What is the average distance between two randomly selected points inside the semisphere?
Similarly, conside a quarter-sphere with radius 1.
What is the average distance between two randomly selected points inside the quarter-sphere?
Hemisphere only. Only need to change limits of integration and leading weight of integral to solve for qarter sphere case.
$d^2=(r_1\cos\theta_1\sin\phi_1-r_2\cos\theta_2\sin\phi_2)^2+(r_1\sin\theta_1\sin \phi_1-r_2\sin\theta_2\sin\phi_2)^2+(r_1\cos\phi_1-r_2\cos\phi_2)^2$
$d^2=r_1^2\cos^2\theta_1\sin^2\phi_1+r_2^2\cos^2\phi_2\sin^2\phi_2^2-2r_1r_2\sin\phi_2\sin \phi_1\cos\theta_1\cos\theta_2+r_1^2\sin^2\theta_1\sin^2\phi_1+r_2^2\sin^2\theta_2\sin^2\phi_2-2r_1r_2\sin\theta_1\sin\theta_2\sin\phi_1\sin\phi_2+r_1^2\cos^2\phi_1+r_2^2\cos^2\phi_2-2r_1r_2\cos\phi_1\cos\phi_2$
$d^2=r_1^2+r_2^2-2r_1r_2\sin\phi_1\sin\phi_2\cos(\theta_1-\theta_2)-2r_1r_2\cos\phi_1\cos\phi_2$
$\frac{3}{2\pi R^3}\int_0^R\int_0^{2\pi}\int_0^{\pi/2}\sqrt{r_1^2+r_2^2-2r_1r_2\sin\phi_1\sin\phi_2\cos(\theta_1-\theta_2)-2r_1r_2\cos\phi_1\cos\phi_2} \ r_2^2\sin \phi_2 d\phi_2 d\theta_2dr_2$
WLOG $\theta_1=0.$
$\frac{3}{2\pi R^3}\int_0^R\int_0^{2\pi}\int_0^{\pi/2}\sqrt{r_1^2+r_2^2-2r_1r_2\sin\phi_1\sin\phi_2\cos(\theta_2)-2r_1r_2\cos\phi_1\cos\phi_2} \ r_2^2\sin \phi_2 d\phi_2 d\theta_2dr_2$
$r_1=\alpha R$. $r_2=\beta R. dr_1=Rd\alpha. dr_2=Rd\beta $
$F(\alpha, \phi_1)=\frac{3R}{2\pi }\int_0^1\int_0^{2\pi}\int_0^{\pi/2}\sqrt{\alpha^2+\beta^2-2\alpha\beta\sin\phi_1\sin\phi_2\cos\theta_2-2\alpha \beta\cos\phi_1\cos\phi_2}\beta^2\sin \phi_2d\phi_2d\theta_2d\beta$
$<d>=\frac{4}{\pi }\int_0^1\int_0^{\pi/2} F(\alpha,\phi_1) \alpha d\alpha d\phi_1$
I don't think the integrals have a closed form.

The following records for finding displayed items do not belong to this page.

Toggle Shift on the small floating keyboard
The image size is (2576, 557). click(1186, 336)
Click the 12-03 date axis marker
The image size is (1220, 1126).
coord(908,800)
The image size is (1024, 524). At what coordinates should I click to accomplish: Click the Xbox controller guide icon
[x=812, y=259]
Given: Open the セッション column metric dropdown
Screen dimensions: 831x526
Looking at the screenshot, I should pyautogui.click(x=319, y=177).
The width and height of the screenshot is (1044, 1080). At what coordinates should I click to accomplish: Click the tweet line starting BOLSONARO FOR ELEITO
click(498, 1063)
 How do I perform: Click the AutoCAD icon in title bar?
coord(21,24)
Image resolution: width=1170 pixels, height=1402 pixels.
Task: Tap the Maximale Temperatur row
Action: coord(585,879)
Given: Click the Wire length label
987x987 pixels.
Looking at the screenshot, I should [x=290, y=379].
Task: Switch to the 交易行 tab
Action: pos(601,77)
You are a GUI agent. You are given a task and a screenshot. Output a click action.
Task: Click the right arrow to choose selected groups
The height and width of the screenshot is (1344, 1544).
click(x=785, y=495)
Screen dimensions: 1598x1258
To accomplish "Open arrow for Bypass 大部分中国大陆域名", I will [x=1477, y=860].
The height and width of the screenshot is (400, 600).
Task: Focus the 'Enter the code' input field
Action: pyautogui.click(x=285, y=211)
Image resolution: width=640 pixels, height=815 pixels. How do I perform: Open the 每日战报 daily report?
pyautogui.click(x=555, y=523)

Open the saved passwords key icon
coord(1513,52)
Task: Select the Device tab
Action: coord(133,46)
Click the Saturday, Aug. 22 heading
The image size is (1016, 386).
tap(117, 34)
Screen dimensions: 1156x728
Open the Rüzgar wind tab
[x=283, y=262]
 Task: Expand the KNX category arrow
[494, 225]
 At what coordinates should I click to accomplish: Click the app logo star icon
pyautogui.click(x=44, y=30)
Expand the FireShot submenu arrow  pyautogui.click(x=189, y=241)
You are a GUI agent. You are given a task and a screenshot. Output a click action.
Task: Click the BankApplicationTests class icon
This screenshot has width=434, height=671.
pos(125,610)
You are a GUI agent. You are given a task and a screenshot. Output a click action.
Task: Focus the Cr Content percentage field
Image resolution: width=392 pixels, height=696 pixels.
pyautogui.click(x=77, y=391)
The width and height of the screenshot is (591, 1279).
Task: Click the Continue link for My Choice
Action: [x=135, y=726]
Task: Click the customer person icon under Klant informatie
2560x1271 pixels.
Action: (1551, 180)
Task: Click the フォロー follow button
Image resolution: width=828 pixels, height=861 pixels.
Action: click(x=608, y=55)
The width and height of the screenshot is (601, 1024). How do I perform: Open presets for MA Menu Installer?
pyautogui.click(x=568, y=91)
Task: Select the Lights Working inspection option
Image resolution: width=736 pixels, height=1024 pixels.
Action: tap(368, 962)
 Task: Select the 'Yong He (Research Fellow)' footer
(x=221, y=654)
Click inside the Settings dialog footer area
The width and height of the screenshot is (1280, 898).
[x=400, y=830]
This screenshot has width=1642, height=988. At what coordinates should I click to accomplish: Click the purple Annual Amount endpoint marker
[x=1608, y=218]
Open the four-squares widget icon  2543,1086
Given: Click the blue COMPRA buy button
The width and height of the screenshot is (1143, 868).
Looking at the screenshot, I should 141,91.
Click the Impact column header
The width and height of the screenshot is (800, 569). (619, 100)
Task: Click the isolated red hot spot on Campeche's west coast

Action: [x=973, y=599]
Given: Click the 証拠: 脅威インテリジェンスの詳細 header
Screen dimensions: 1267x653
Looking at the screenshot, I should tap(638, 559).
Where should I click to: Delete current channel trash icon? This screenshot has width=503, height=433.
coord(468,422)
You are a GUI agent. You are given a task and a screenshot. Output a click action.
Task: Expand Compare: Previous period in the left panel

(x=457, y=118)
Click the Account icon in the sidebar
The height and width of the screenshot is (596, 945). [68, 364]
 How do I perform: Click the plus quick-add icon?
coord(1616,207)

Probably need to use elliptical integrals or numerical methods to evaluate.
Average distanced is $<d>=6CR/\pi^2$ where $C$ results from the integration.
Is interesting this is proportional to $1/\zeta(2)$, the probability that any two positive integers are relatively prime.